(Collected data entries)
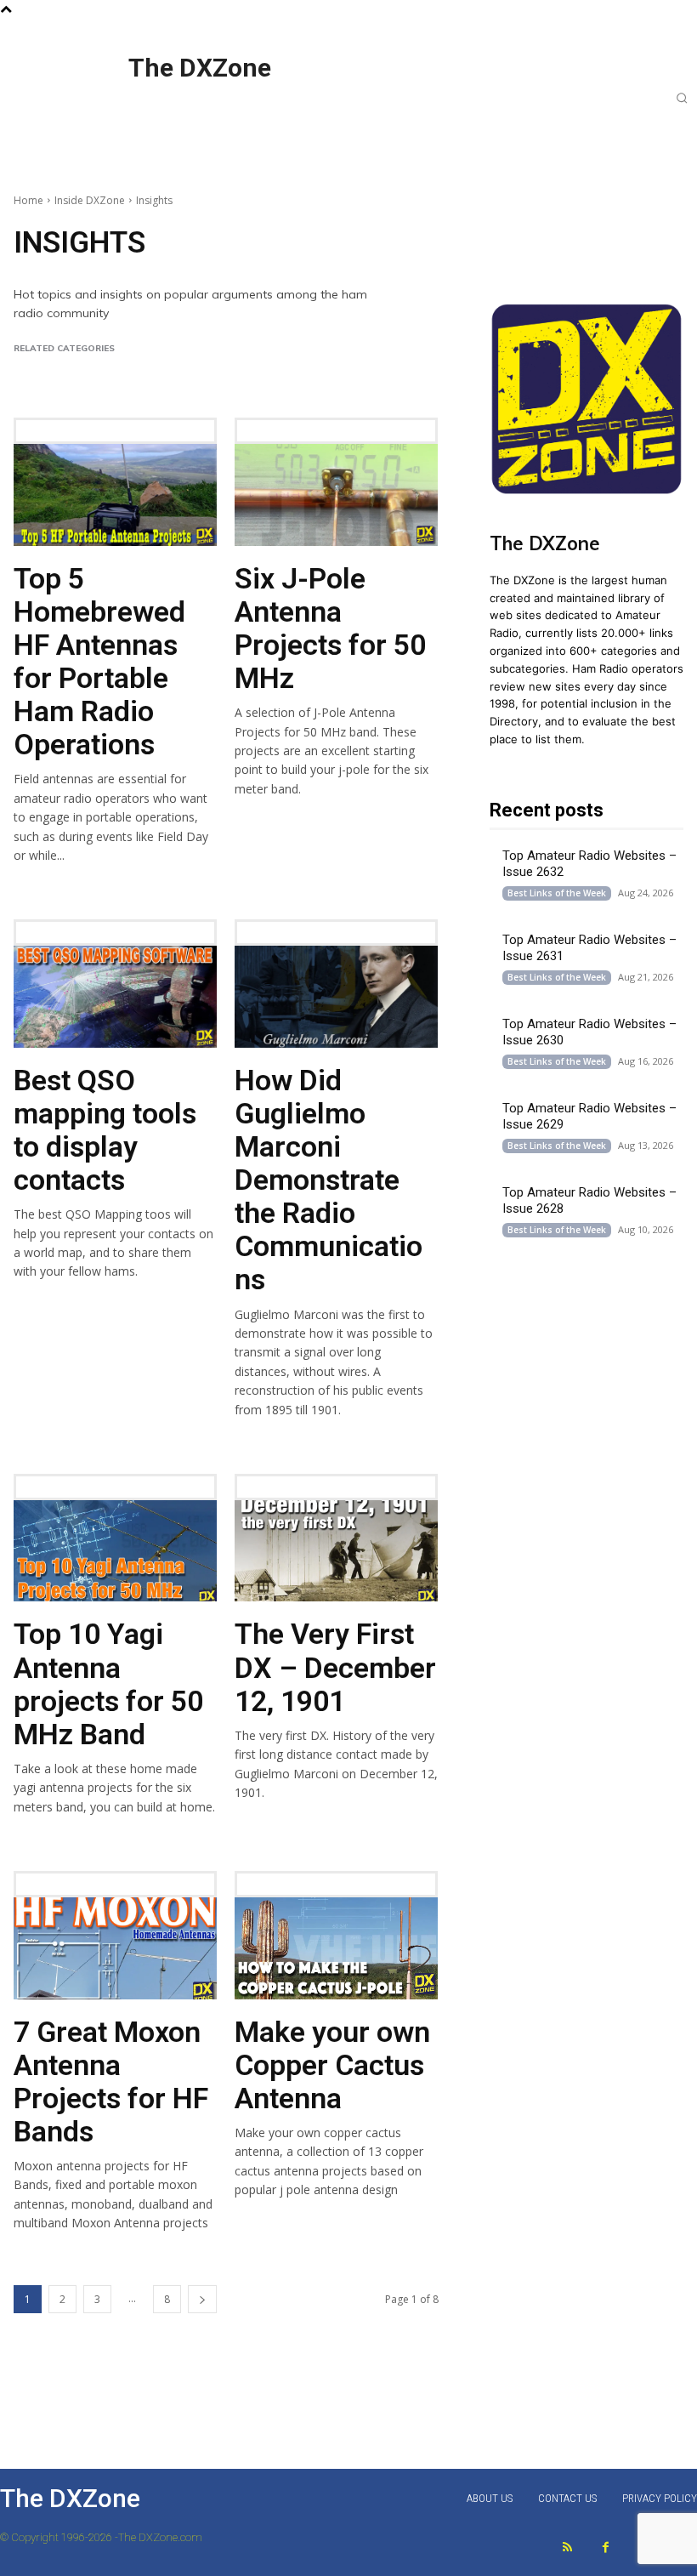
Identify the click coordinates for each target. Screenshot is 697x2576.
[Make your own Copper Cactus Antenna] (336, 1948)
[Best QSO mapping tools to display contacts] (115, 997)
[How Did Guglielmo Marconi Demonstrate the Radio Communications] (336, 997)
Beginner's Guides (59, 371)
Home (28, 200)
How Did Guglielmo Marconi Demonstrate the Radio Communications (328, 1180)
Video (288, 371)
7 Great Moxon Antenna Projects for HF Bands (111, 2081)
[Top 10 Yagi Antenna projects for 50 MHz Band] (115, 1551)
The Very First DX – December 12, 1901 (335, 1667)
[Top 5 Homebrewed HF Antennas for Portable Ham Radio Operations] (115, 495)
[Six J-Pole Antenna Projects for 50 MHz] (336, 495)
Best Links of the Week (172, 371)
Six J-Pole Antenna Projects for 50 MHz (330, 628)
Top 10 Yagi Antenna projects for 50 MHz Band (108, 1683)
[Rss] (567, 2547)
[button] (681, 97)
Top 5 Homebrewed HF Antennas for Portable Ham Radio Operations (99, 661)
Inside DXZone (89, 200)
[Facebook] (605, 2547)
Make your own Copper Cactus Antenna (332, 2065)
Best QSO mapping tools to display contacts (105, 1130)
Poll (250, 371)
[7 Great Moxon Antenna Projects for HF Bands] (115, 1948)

--

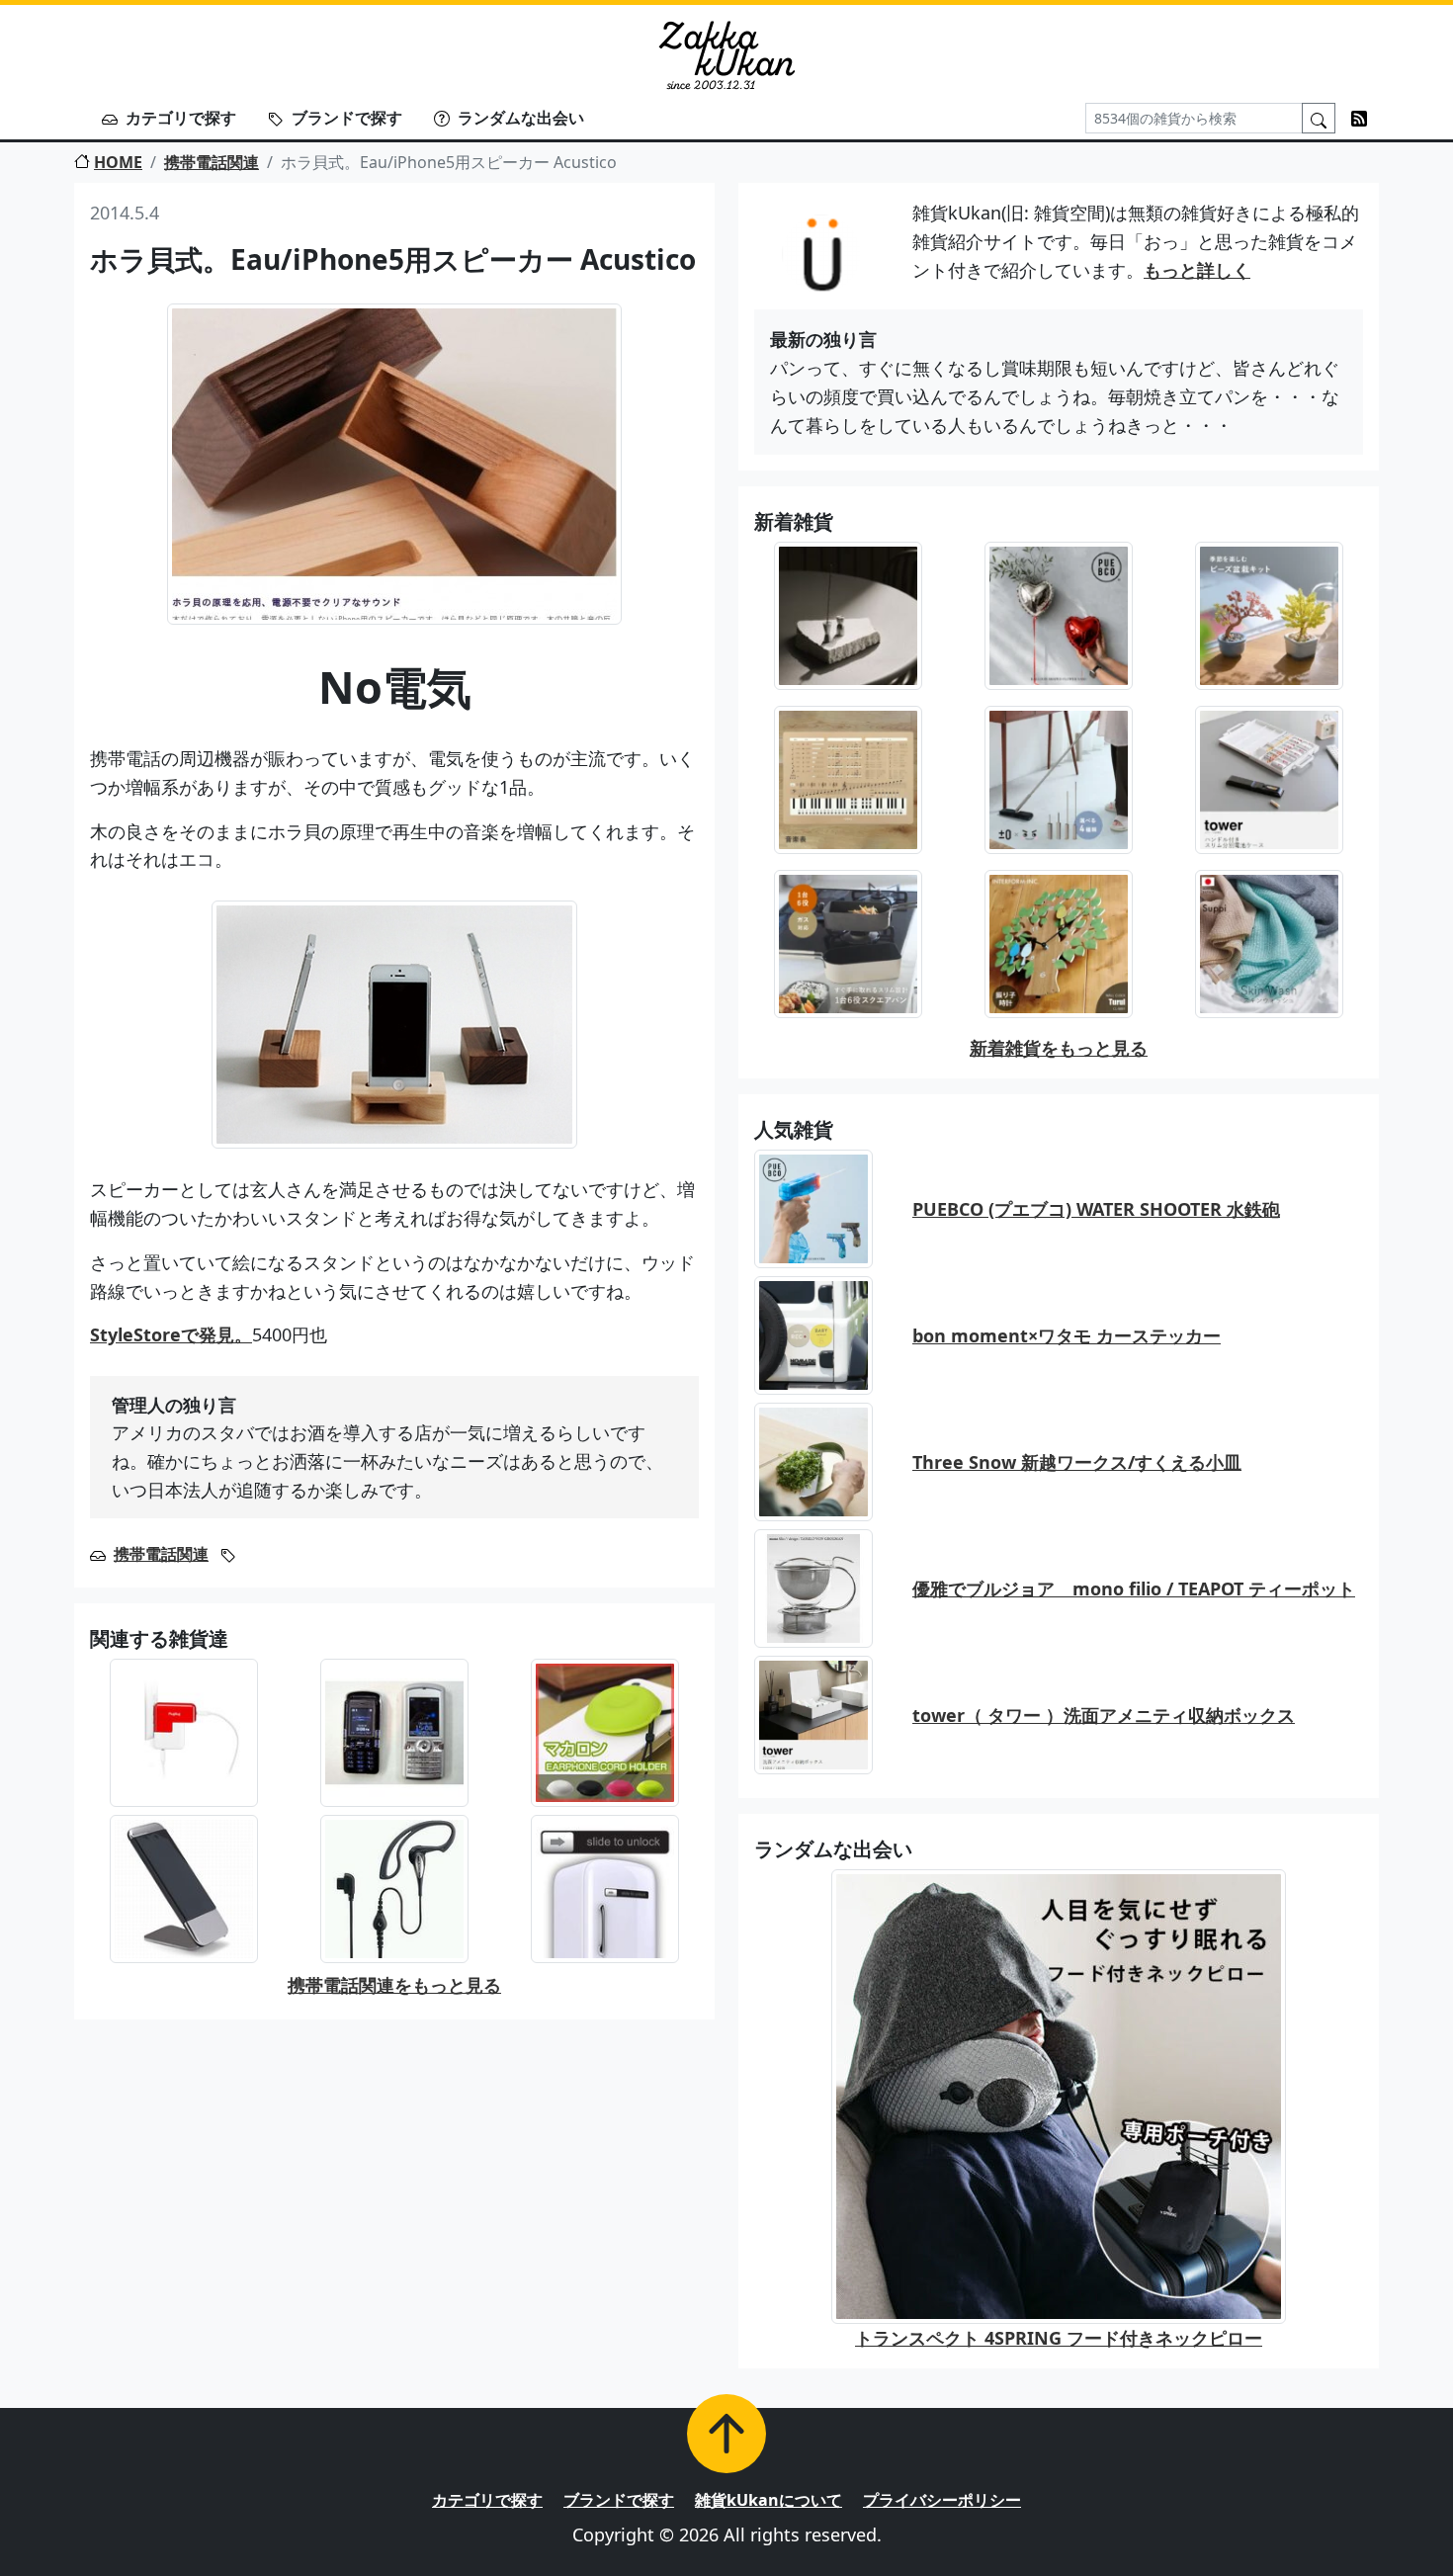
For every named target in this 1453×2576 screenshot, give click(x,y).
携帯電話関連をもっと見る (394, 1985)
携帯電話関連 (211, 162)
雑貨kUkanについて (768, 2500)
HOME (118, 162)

Task description: A single number is the whole answer: please count how many lines of the records above include the string "Copper".

Response for this exercise: 2